The Dangers Of Abruptly Discontinuing Opioid Prescriptions
Dr. Christopher Jones is one of the co-authors of the clinical practice guideline for 2022. Dr. Jones, also the National Center for Injury Prevention and Control’s acting director, provided all the updated guidelines for opioid use.
The guidelines’ modifications have highlighted the aftereffects of rapid withdrawals from opioid prescription.
Dr. Jones’ research is based on first-hand accounts of patients whose doctors suddenly stopped writing prescriptions, withdrew them from treatment, or abruptly pushed them to take too little opioid medication.
According to him, such prescriptions cause more harm than good, even if meant to improve the patient’s health.
Thus, issues include mental health crises, suicidal thoughts or actions, psychological discomfort, and perhaps even for some people who go for opioids on other marketplaces, like the black market, to prevent withdrawal symptoms or to augment if their dose is too low.
All of these issues were taken into consideration when creating the recently revised recommendations, and the research team made an effort to emphasize this.
More Specificity In Opioid Prescriptions
The most recent guidelines distinguish between prescribing opioids for subacute, chronic, and acute pain. Exercise treatment is suggested, for instance, for people with fibromyalgia, osteoarthritis of the knee, and back pain.
According to Dr. William Becker, there is ample evidence that NSAIDs, also known as non-steroidal anti-inflammatory drugs, are preferable to narcotic painkillers for treating the pain associated with ankle sprains.

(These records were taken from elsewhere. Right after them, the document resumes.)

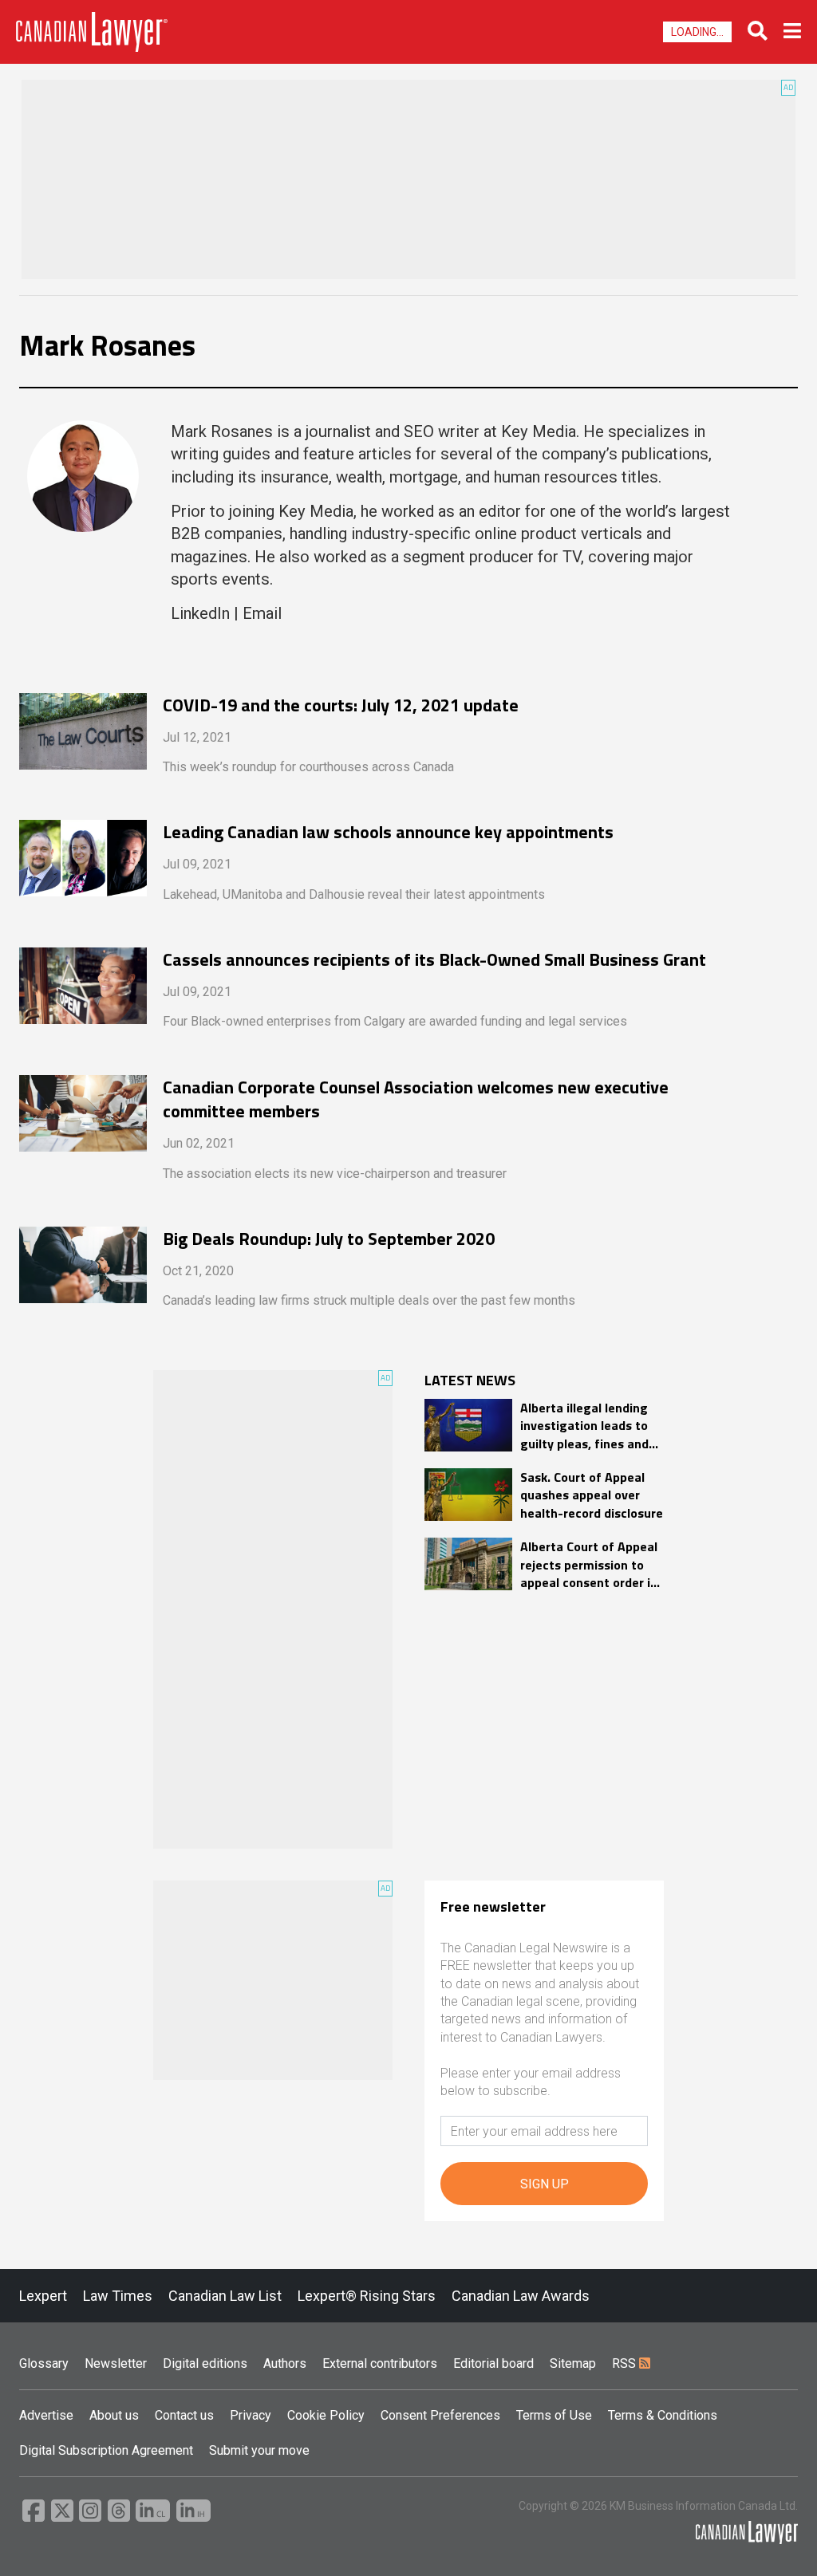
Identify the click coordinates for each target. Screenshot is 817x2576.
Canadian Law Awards (521, 2295)
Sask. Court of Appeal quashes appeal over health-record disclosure (591, 1495)
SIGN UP (544, 2184)
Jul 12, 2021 (197, 737)
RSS (625, 2363)
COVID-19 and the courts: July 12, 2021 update (341, 705)
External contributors (379, 2363)
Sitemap (573, 2363)
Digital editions (205, 2363)
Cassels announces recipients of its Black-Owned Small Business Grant (434, 959)
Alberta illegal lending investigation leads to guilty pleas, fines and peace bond (584, 1425)
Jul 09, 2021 (197, 864)
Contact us (184, 2415)
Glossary (44, 2363)
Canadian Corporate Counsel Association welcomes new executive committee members (416, 1100)
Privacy (250, 2415)
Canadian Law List (225, 2295)
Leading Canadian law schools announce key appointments (388, 832)
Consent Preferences (440, 2415)
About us (114, 2415)
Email (262, 613)
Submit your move (259, 2450)
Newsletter (116, 2363)
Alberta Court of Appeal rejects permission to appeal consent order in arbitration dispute (588, 1564)
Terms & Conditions (662, 2415)
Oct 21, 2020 (198, 1270)
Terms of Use (554, 2415)
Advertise (46, 2415)
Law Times (117, 2295)
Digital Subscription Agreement (106, 2450)
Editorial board (493, 2363)
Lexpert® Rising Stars (367, 2295)
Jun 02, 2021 (199, 1143)
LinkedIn (200, 613)
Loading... (697, 32)
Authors (284, 2363)
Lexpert (43, 2295)
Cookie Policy (326, 2415)
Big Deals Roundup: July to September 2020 (329, 1239)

At the Yale School of Medicine, Dr. William Becker is an esteemed internist and associate professor. It’s not simply about the risk of opioids in acute pain; it is part of the message that the new guidance conveys. Other drugs work better for many ailments, including many common ones.
As well as individuals undergoing palliative or end-of-life care, the suggestions do not apply to pain brought on by cancer or sickle cell disease.
The recommendation discusses choosing whether to use opioids for pain relief. It also details how to choose opioids and calculate opioid dosages.
Additionally, the recommendations cover how to decide how long to prescribe opioids for the first time, how to follow up, how to assess the danger of opioid use, and how to deal with any potential negative effects.
The CDC used the Grading of Recommendations Assessment, Development, and Evaluation framework, which is the normal procedure used in research, to establish the guideline.
Recommendations are supported by systematic evaluations of the scientific evidence and consider resource allocation, patient and clinician values, and potential benefits and risks.
The National Center for Injury Prevention and Control’s Board of Scientific Counselors, an advisory group with federal charter status, provided advice to CDC.
The general public and peer reviewers were also involved in the conceptualization process. According to the CDC, people in pain should receive appropriate pain management, carefully weighing the advantages and disadvantages of each possible course of treatment against the patient’s particular needs.